Regal Entertainment Group, the largest movie theater chain in the US, and parent to Regal Cinemas, United Artists Theaters, and Edwards Theaters, has filed a letter with the New Hampshire Attorney General, alerting that they have experienced a data security breach that involves at least 120 New Hampshire residents. While it wasn’t mentioned — and personally, because it wasn’t mentioned — it seems likely that data security solutions like file encryption from AlertBoot encryption software solutions was not used. If someone is using encryption to protect data, it’s usually a fact that’s paraded around; consequently, not mentioning encryption tends to be because it wasn’t used.

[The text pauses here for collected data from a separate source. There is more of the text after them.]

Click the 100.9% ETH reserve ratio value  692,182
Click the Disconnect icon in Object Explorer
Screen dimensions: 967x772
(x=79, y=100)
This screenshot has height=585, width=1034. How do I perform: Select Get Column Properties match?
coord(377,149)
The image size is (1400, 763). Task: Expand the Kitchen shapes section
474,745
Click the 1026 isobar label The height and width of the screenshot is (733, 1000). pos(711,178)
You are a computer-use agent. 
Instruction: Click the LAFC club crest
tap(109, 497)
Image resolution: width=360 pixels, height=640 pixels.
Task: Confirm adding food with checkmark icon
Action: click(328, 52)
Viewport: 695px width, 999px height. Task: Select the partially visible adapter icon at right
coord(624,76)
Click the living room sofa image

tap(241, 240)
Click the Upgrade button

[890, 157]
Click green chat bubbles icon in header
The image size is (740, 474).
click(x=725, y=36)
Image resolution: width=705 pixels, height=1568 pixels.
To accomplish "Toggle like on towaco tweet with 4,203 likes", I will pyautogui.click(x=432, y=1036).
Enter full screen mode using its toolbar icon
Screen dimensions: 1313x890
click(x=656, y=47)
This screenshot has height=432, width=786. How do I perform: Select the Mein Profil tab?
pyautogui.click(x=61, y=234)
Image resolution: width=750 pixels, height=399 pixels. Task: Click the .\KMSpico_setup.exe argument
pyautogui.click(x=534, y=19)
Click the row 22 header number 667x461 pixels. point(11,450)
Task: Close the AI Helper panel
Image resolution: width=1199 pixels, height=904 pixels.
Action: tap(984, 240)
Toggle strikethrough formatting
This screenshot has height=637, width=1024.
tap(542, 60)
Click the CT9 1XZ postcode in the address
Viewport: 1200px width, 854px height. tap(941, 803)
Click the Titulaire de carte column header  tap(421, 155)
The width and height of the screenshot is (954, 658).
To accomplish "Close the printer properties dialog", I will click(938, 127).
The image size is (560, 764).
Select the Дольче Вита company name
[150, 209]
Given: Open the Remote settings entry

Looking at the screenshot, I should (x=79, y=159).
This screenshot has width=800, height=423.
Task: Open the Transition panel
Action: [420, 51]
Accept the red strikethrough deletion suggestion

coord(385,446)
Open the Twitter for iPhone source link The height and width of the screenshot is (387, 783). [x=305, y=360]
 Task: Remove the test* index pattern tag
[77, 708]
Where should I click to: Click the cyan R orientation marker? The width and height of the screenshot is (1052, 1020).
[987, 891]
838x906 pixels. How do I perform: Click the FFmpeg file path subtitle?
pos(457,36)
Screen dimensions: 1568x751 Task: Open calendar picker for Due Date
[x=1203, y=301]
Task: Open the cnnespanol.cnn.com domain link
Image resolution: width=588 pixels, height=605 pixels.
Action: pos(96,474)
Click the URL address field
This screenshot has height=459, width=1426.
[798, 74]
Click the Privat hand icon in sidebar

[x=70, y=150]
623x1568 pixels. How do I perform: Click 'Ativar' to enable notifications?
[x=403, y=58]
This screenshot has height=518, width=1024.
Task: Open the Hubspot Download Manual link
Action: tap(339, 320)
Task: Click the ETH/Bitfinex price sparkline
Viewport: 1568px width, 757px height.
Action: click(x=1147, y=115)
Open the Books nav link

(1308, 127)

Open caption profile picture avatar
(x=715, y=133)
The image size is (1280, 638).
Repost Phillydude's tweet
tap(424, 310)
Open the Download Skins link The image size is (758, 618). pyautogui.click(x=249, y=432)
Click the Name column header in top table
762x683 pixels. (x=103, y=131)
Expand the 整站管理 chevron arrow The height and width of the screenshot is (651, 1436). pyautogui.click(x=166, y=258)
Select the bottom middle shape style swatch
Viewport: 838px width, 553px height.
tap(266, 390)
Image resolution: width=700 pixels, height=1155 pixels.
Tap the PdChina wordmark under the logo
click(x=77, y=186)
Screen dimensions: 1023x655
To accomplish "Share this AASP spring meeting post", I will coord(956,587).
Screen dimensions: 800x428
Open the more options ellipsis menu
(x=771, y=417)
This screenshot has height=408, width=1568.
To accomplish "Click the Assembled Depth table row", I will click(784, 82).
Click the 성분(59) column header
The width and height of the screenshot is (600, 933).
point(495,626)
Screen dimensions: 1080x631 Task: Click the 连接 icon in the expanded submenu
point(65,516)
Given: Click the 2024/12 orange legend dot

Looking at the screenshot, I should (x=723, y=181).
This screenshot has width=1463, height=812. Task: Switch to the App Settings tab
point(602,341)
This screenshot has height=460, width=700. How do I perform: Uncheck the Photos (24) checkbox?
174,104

Employees are being offered identity theft protection and fraud resolution services for one year, free of charge. And in what may be one of the worst employee-relations letter ever written, employees are being alerted that the company’s investigation “indicates that some of your [the employees’] personal information, including your Social Security number, name, and address may have been included in the lost backup tape. However, it is important to note that absolutely no customer or guest data was exposed.” [emphasis theirs]
I’m sure that customers were not affected is important when you consider the bigger, overall picture. However, is this what a company wants to be emphasizing when sending a letter to employees? Or rather, is this what employees want emphasized? I guess the answer is “yes” if they’re just so totally focused on the customer. However, my guess is that in addition to employees grumbling about management incompetence, a great majority will read the above words and state that the company doesn’t care about them; it’s just human psychology to do so.
It behooves Regal Entertainment Group to start using backup tape encryption. In addition to preventing a recurrence of employee information being at risk, Massachusetts has already passed a law stating that sensitive, personal information must be encrypted if stored in digital format, including those found in backup tapes. And the definition of personal, sensitive information includes the combination of names and SSNs stored in the same medium. Assuming the lost backup tape includes employees working across all states, Regal would have been in breach of Massachusetts law (the law takes effect beginning next year – only two months away) just by losing the backup tape.